The pyramid suggests that data generates information, information generates knowledge, and knowledge generates wisdom. However, there is no consensus on the definition of each level of the pyramid, no consensus regarding the number of layers the pyramid should have, and no consensus regarding the hierarchical nature of the relationship between the concepts (Rowley 2007). Couldn’t we capture knowledge and store it in the form of data, for example?
Rowley (2007) reviewed the literature on the pyramid and found that data is typically understood as discrete objects, facts or observations, or recorded descriptions of things, events, activities, or transactions.
1.2 Datasets
We often encounter the term “dataset” on the web or in our workplaces, and I think it is worth writing a few lines to relate the terms to the other terms we will use in this course. The terms data and dataset will often be used interchangeably since dataset literally means a set of data, and data is the plural of datum. One difference, in principle, is that datasets are usually assembled for a given purpose. In research, for instance, a dataset will be the exact collection of data collected for the analysis. In supervised machine learning, we distinguish between training and testing datasets. When a professor sends you an excel file with data to work with for an assignment, that’s a dataset. You find datasets when you browse websites like kaggle.com, zenodo.org, or dataverse.org. Datasets are also static, whereas databases can be dynamic.
1.3 Databases
What is a database? According to the Merriam-Webster dictionary, a database is “a usually large collection of data organized especially for rapid search and retrieval (as by a computer)”. The keyword here is organized, highlighting that databases are both products and tools for data management.

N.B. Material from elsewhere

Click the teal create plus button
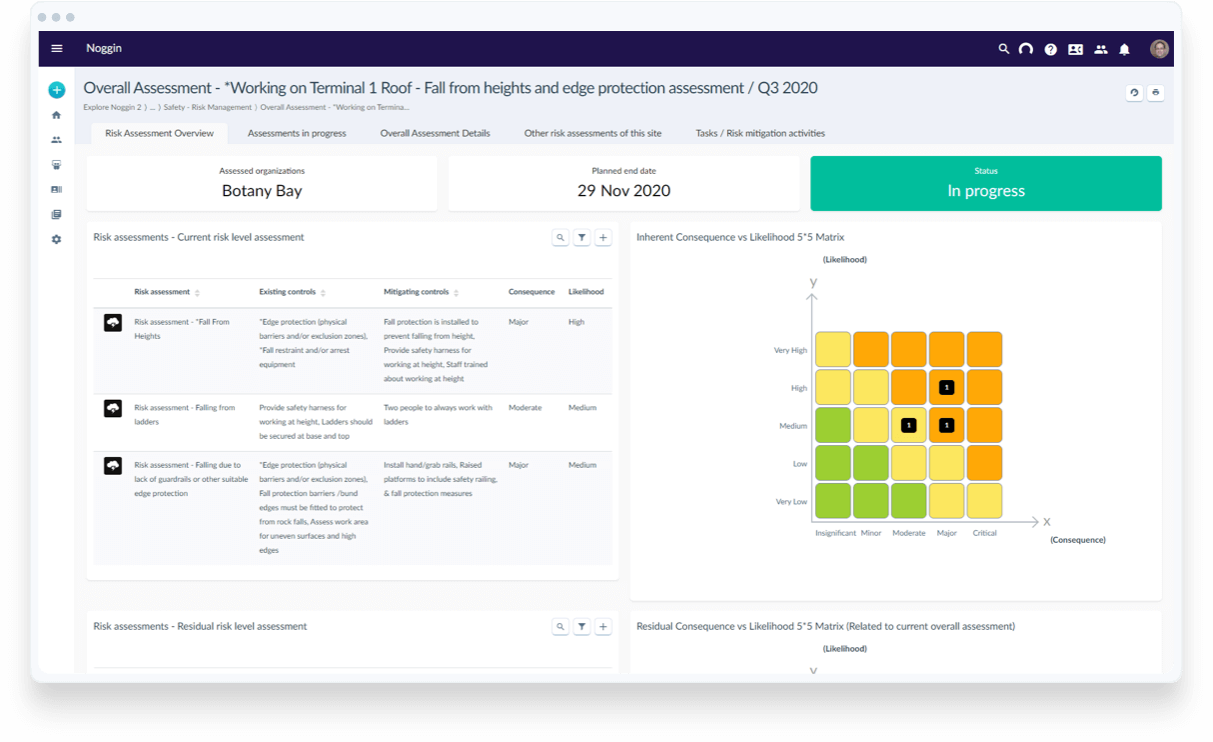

Databases are usually created and managed for some purposes. These purposes may be specific (e.g. keeping track of a store’s inventory) or broad (tracking socioeconomic trends). Depending on their purposes, databases can vary in size and complexity. Any organized data collection could be considered a database, even if it is as basic as an Excel spreadsheet with the names and addresses of your friends or your to-do list.

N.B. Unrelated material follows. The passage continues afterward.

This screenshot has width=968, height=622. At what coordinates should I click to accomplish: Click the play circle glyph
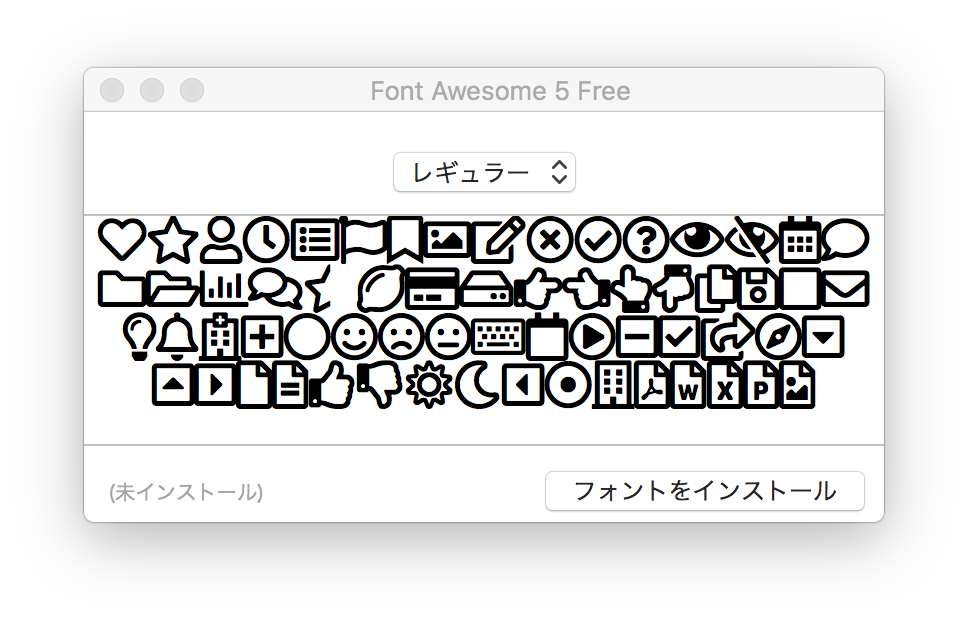pyautogui.click(x=592, y=337)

A database can contain or be used to create multiple datasets, but a dataset would typically not contain multiple databases. Of course, this does not mean that datasets are always drawn from databases. For example, datasets can be created by surveying or interviewing people or recording observations of natural phenomena.
Note, however, that those differences are not hard truths, as some datasets may serve a greater variety of users and purposes than some databases.

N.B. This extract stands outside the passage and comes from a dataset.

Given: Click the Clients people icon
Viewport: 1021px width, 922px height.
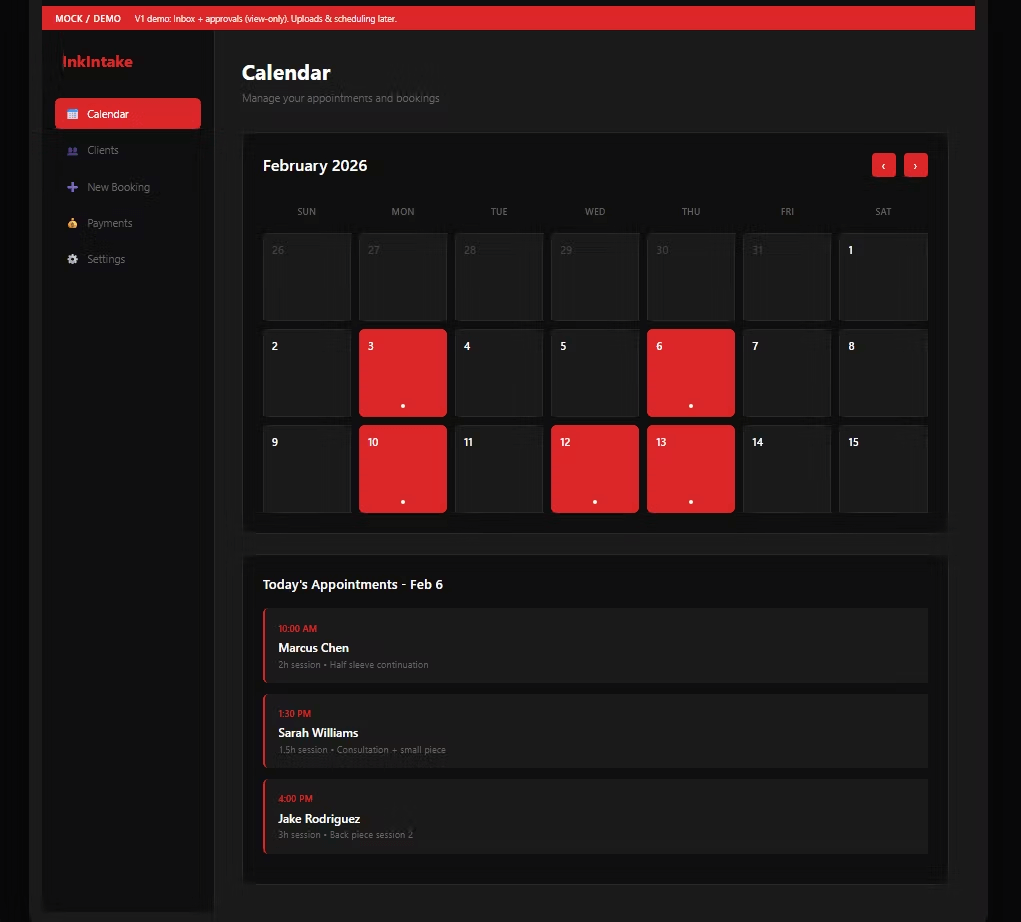Looking at the screenshot, I should tap(72, 151).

1.4 Database management systems (DBMS)
A Database Management System (DBMS) is software that supports the development, maintenance, security, and use of databases. You will often come across the DBMS acronym with different suffixes attached to it, such as RDBMS (Relational DBMS), OODBMS (Object-Oriented DBMS), or ORDBMS (Object-Relational DBMS). Note that all these DBMS generally offer the same basic features. The main difference is that they work with different data types and structures. You will not working with a DBMS in this course but we will mention some of the most popular ones that work with the specific data structures that we encounter.
1.5 Data management
So far in this chapter, we explored the concepts of data and its different levels of structure, datasets, databases and data management systems. Aside from related to data, what do all these concepts have in common? They are what data managers work with. Data managers unlock the potential of data for a given purpose, individual, group or organization, by developing and implementing data strategies and processes such as data retrieval, processing, cleaning, storage and analysis.
The value of data depends on the purpose it serves. Thus, good data management requires a good understanding of both the data and the needs of its users so that optimal data strategies can be developed and implemented.